** FRAGMENTO DE LECTURA **
====

A mi particularmente me gusta más lo de diamantes pero utilizo rombos porque está más estendido en el argot callejero, como dicen la mayoría a mi como si le llaman "pato al orange"  8) , mientras se acuerden de la carta....
Saludos amigos

----------


## Némesis

¿Qué tal "cuadriláteros paralelogramos irregulares"?   :Lol:   :Lol:   :Lol:

----------


## Xavi-Z

¿Rombos o diamantes?

¿Cartas o naipes?

¿Baraja o mazo?

¿Mezclar o barajar?

¿Break o separación?

-Mago: Retira un naipe/carta del mazo/baraja
-Mago: Memorizalo/a
-Mago: Vuelve a introducir dicho naipe/carta en la baraja/mazo
-Mago: Mezclo/barajo el mazo/baraja
-Mago: Chasqueo magicamente los dedos....
-Mago: Y mágicamente sólo hay una carta/naipe vuelta en la baraja/mazo.
-Mago: ¡El cuatro de diamantes! ¿Era esa tu carta?
-Espectador: No, era el cuatro de rombos.
-Mago: Mierda! he fallado.

----------


## Patrick I. O'Malley

Némesis y Xavi-z   :Lol:   :Lol:   :Lol:   :Lol:   :Lol:   :Lol:   :Lol:   Vale, compis, me habéis hecho reir un rato.

----------


## Doyle

¿revolver, mezclar o barajear?
¿mazo, baraja o monte?
¿palas, picas o espadas?

----------


## ignoto

¿Cafurcios o garifollos?

----------


## Doyle

¿jotos, jacks o valets?

_Los nombres de los palos rojos guardan una evidente relación con los signos que los representan. También existe una correspondencia entre los nombres castellanos e ingleses de estos palos. Sin embargo, resultan algo sorprendentes los nombres ingleses de los palos negros: el trébol se llama club (palo) y no clover o trefoil, y la pica, representada por una hoja lanceolada, se llama spade (pala) y no pike o lance. La razón quizás se encuentre en la extraordinaria influencia que tuvieron en Inglaterra el juego español de El Hombre y los palos de la baraja española: de «espadas» derivó spades (para las picas) y el nombre inglés de los «bastos» (clubs) se utilizó para denominar el palo de tréboles. Como en la baraja francesa de la que deriva, las 13 cartas de cada palo de la baraja inglesa están formadas por 9 cartas numerales (del 2 al 9) y 4 cartas literales: el as (A), la jota o Jack (J, similar a la sota), la reina o Queen (Q) y el rey o King (K). El nombre «as» (en inglés ace) que designa a la carta de cada palo con un solo símbolo proviene del nombre latino as y del griego heis, ambos denominadores de la unidad. Debería por ello ser la carta inferior de la baraja, sin embargo, en la mayoría de juegos, es la carta superior. No se conoce el origen de esta trasposición de valores, que algunos atribuyen a los cambios ocurridos durante la guerra de independencia de Estados Unidos y la Revolución Francesa, cuando el pueblo en ambos países se rebeló contra sus respectivos soberanos. Sea correcta o no esta explicación, lo cierto es que ya antes de producirse estos acontecimientos históricos el as tenía un valor de carta superior en muchos juegos._
http://www.juegodesalon.com/historia...-clasicas.php#

----------


## Patrick I. O'Malley

Barajear sólo en cuba y México. En el resto Barajar.

====

** DATOS MOSTRADOS **

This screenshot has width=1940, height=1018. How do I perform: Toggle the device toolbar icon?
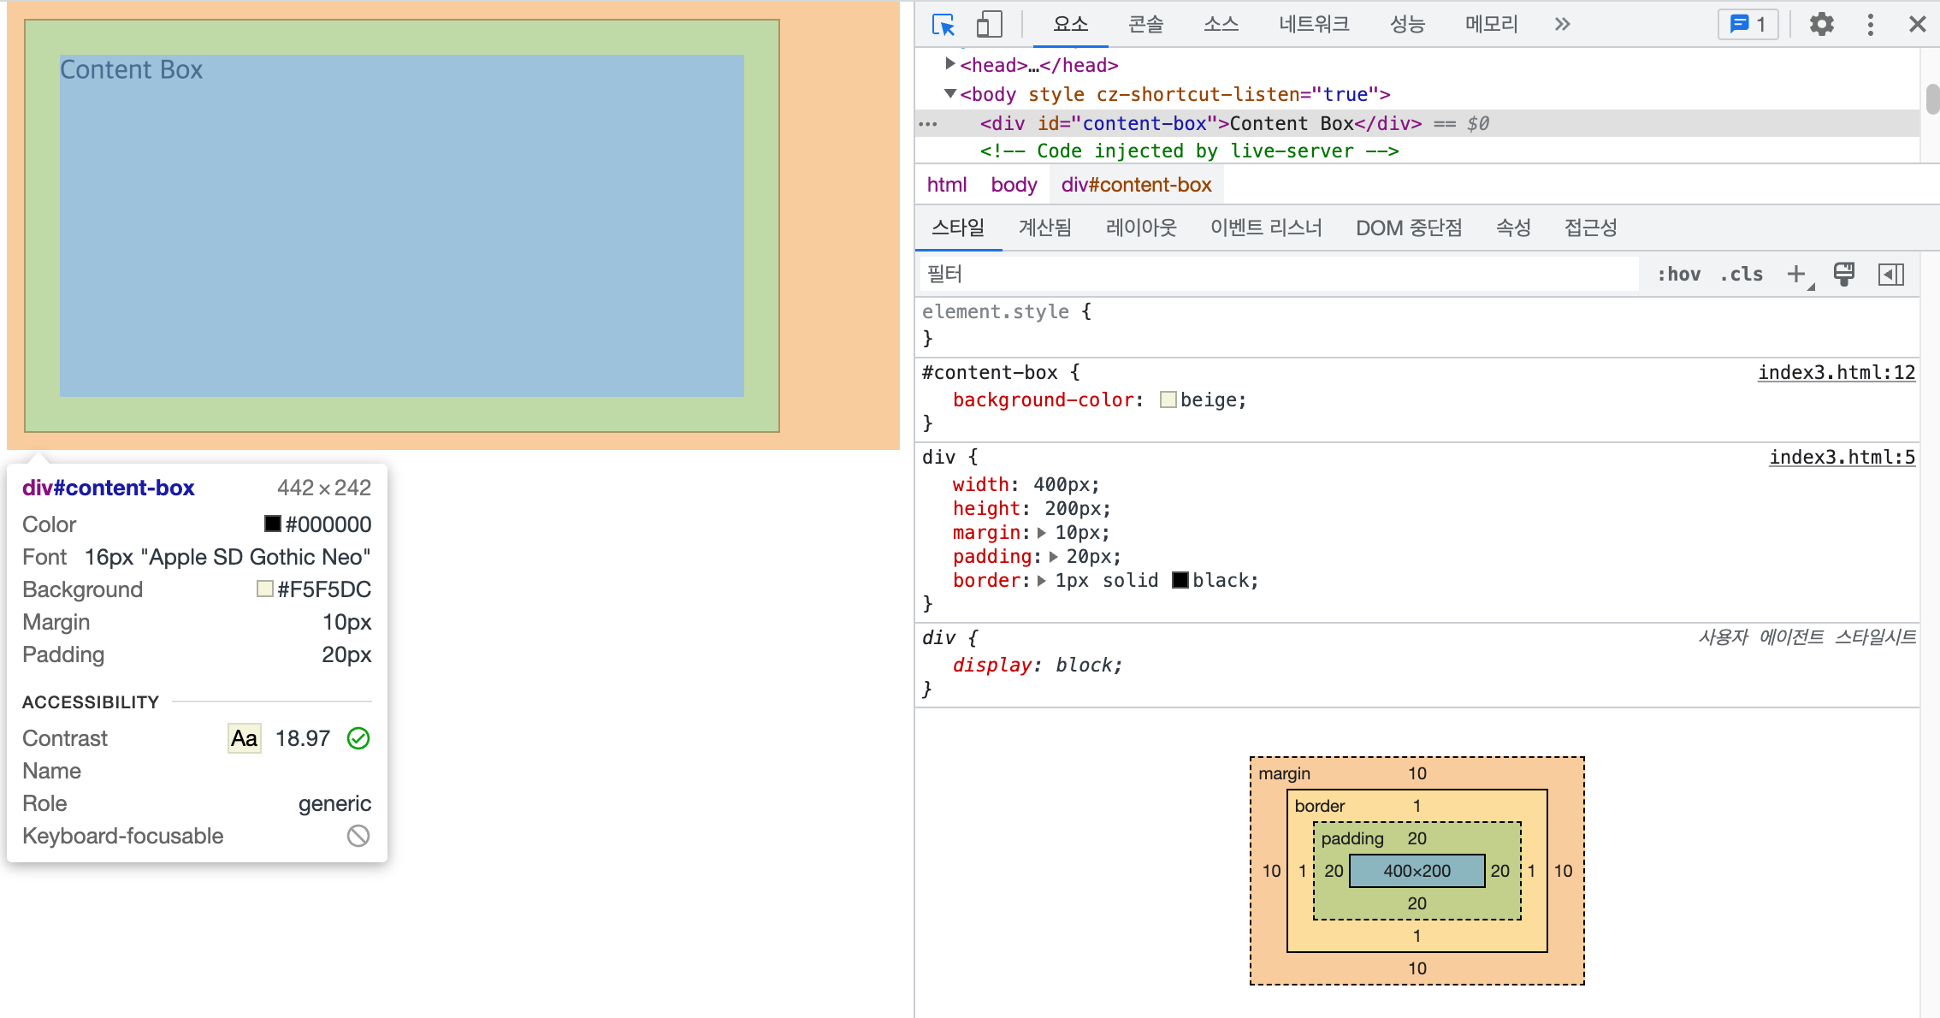989,25
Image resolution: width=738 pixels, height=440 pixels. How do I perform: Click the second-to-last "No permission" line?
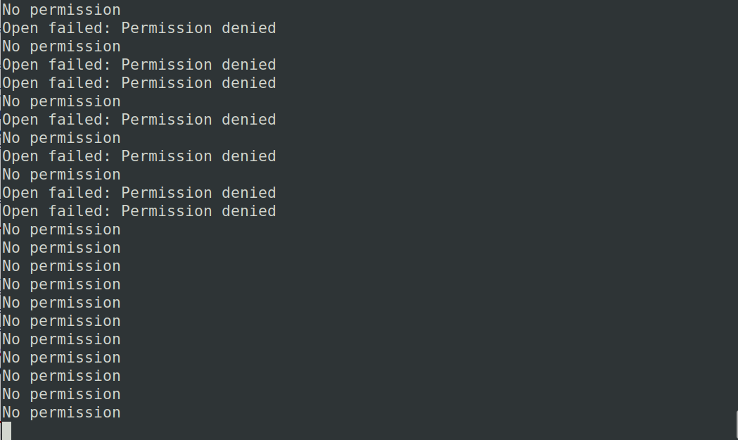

====

** TAREA ASIGNADA **
Traduce al inglés la siguiente oración del fragmento sobre los nombres de los palos de la baraja: «Los nombres de los palos rojos guardan una evidente relación con los signos que los representan».

** RESPUESTA CORRESPONDIENTE **
The names of the red suits bear an evident relationship to the symbols that represent them.